Reklama

Pieniądze krążą po świecie. Cz. 2.
Transakcje pieniężne na całym świecie bilansują się, czyli całkowite saldo obrotów równa się zero.
Czyli jeżeli od całkowitej sumy dochodów Twoich i  „reszty świata” odejmiemy sumę Twoich wydatków i wydatków całego świata, to bilans wyjdzie na zero.
Analogicznie: jeżeli sumaryczną wartość zadłużenia Twojego i „reszty  świata” odejmiemy od kwoty oszczędności jakie są w posiadaniu Twoim i świata, to te wartości również się bilansują na zero.
Analizując przepływ pieniędzy warto rozróżnić dwie wartości:
– „bilans płatności” (inaczej równowaga fiskalna): to różnica pomiędzy przychodami a wydatkami;
– „aktywa finansowe netto” (majątek): to różnica pomiędzy całością zadłużenia a wielkością oszczędności;
Jak te wartości można odnieść do Polski?
Otóż sumując bilans płatności Polski i „reszty” świata – otrzymamy zero!
Podobnie zestawiając majątek, czyli aktywa (i pasywa) finansowe netto Polski, z aktywami/pasywami reszty świata, również bilans wyjdzie nam na zero!
O kondycji kraju świadczą także takie wartości jak: rachunek bieżący i aktywa zagraniczne netto. Krótko mówiąc:
rachunek bieżący: to bilans płatności całego kraju, zarówno wydatków rządowych jak i sektora prywatnego;
aktywa zagraniczne netto: oznaczają wartość finansową (majątek) całego kraju, (rządu wraz z sektorem prywatnym), posiadanym/zdeponowanym za granicą. Polska niestety posiada raczej pasywa zagraniczne netto.
Jeżeli dodamy wartość na rachunku bieżącym Polski do wartości „reszty świata”, to otrzymamy… plus/minus… zero!
Dalej, również suma aktywów zagranicznych netto Polski i reszty świata także da nam na kocu zero (bilansuje się).
◆ ◆ ◆ ◆
- **Treść zadania**: Wypisz ponownie w całości powyższy tekst o obiegu pieniędzy na świecie, bez żadnych zmian.

- **Dane współrzędnych pozycji**:
◆ ◆ ◆ ◆
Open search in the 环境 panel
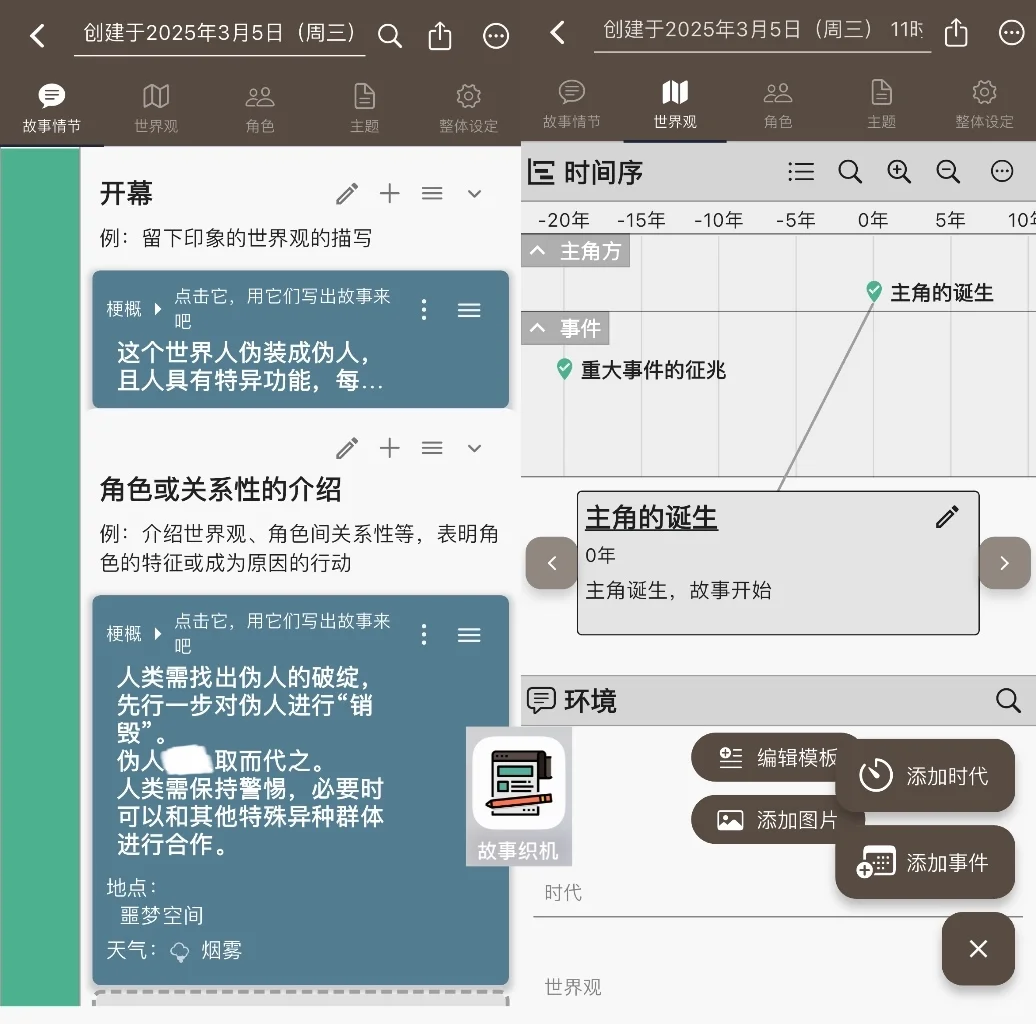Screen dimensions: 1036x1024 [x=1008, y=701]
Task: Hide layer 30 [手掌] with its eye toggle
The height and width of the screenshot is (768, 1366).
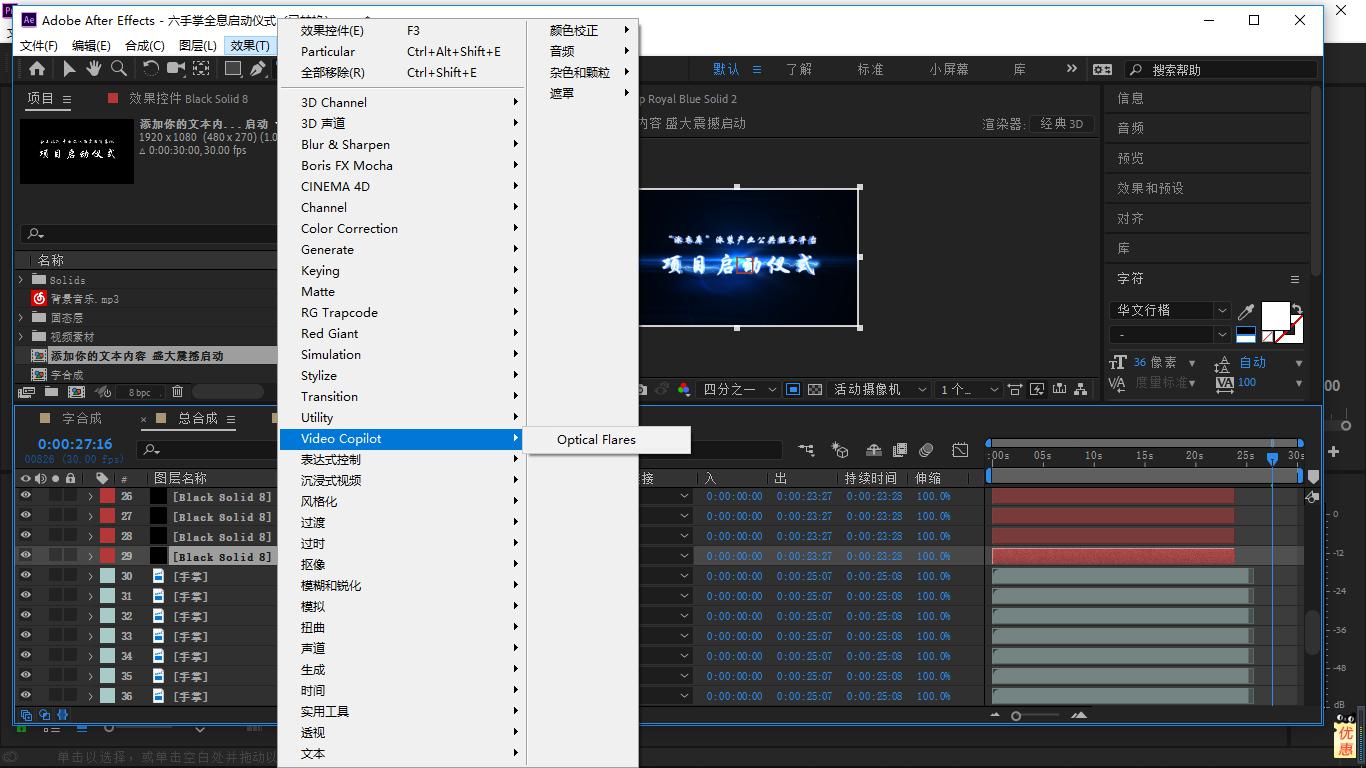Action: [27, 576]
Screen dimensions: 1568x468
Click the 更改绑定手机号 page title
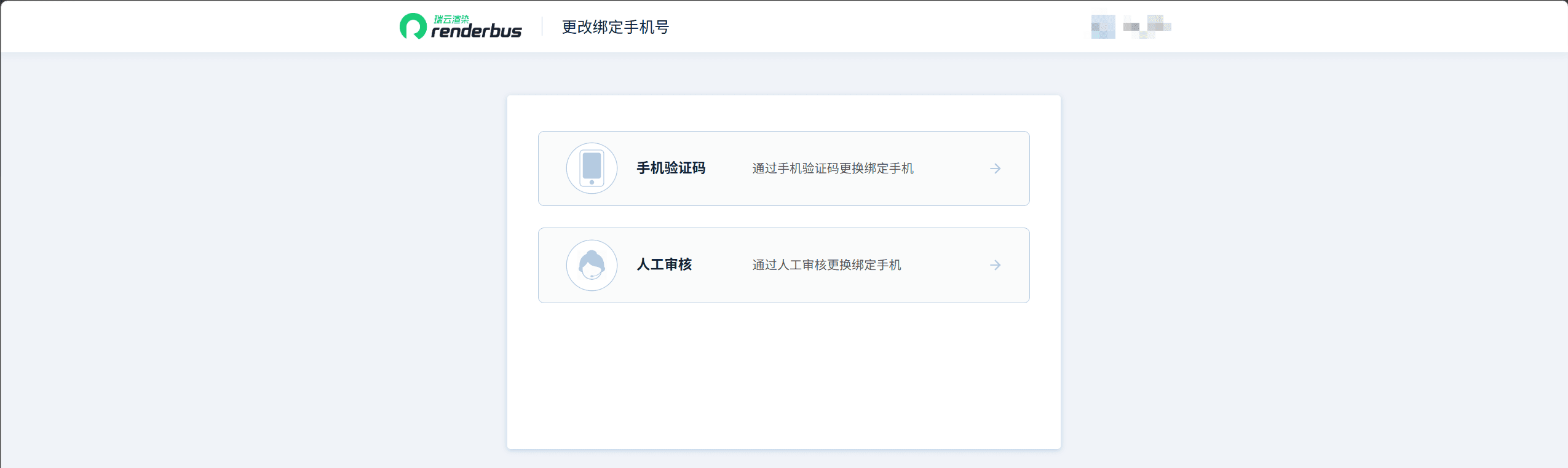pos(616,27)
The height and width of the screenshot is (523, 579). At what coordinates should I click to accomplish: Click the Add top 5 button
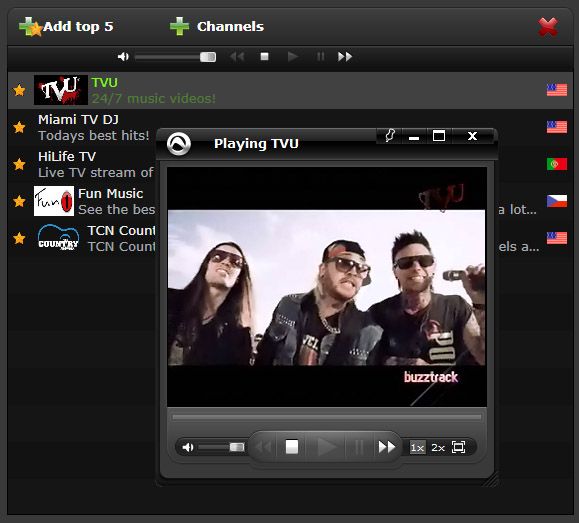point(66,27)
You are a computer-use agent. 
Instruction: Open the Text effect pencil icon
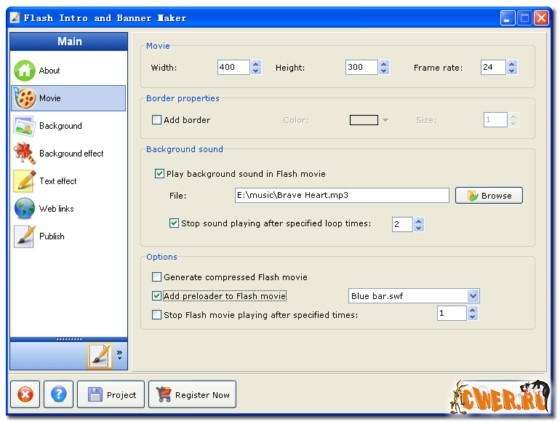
◆ ◆ ◆ ◆
- **Odpowiedź do ćwiczenia**:
Reklama

Pieniądze krążą po świecie. Cz. 2.
Transakcje pieniężne na całym świecie bilansują się, czyli całkowite saldo obrotów równa się zero.
Czyli jeżeli od całkowitej sumy dochodów Twoich i  „reszty świata” odejmiemy sumę Twoich wydatków i wydatków całego świata, to bilans wyjdzie na zero.
Analogicznie: jeżeli sumaryczną wartość zadłużenia Twojego i „reszty  świata” odejmiemy od kwoty oszczędności jakie są w posiadaniu Twoim i świata, to te wartości również się bilansują na zero.
Analizując przepływ pieniędzy warto rozróżnić dwie wartości:
– „bilans płatności” (inaczej równowaga fiskalna): to różnica pomiędzy przychodami a wydatkami;
– „aktywa finansowe netto” (majątek): to różnica pomiędzy całością zadłużenia a wielkością oszczędności;
Jak te wartości można odnieść do Polski?
Otóż sumując bilans płatności Polski i „reszty” świata – otrzymamy zero!
Podobnie zestawiając majątek, czyli aktywa (i pasywa) finansowe netto Polski, z aktywami/pasywami reszty świata, również bilans wyjdzie nam na zero!
O kondycji kraju świadczą także takie wartości jak: rachunek bieżący i aktywa zagraniczne netto. Krótko mówiąc:
rachunek bieżący: to bilans płatności całego kraju, zarówno wydatków rządowych jak i sektora prywatnego;
aktywa zagraniczne netto: oznaczają wartość finansową (majątek) całego kraju, (rządu wraz z sektorem prywatnym), posiadanym/zdeponowanym za granicą. Polska niestety posiada raczej pasywa zagraniczne netto.
Jeżeli dodamy wartość na rachunku bieżącym Polski do wartości „reszty świata”, to otrzymamy… plus/minus… zero!
Dalej, również suma aktywów zagranicznych netto Polski i reszty świata także da nam na kocu zero (bilansuje się).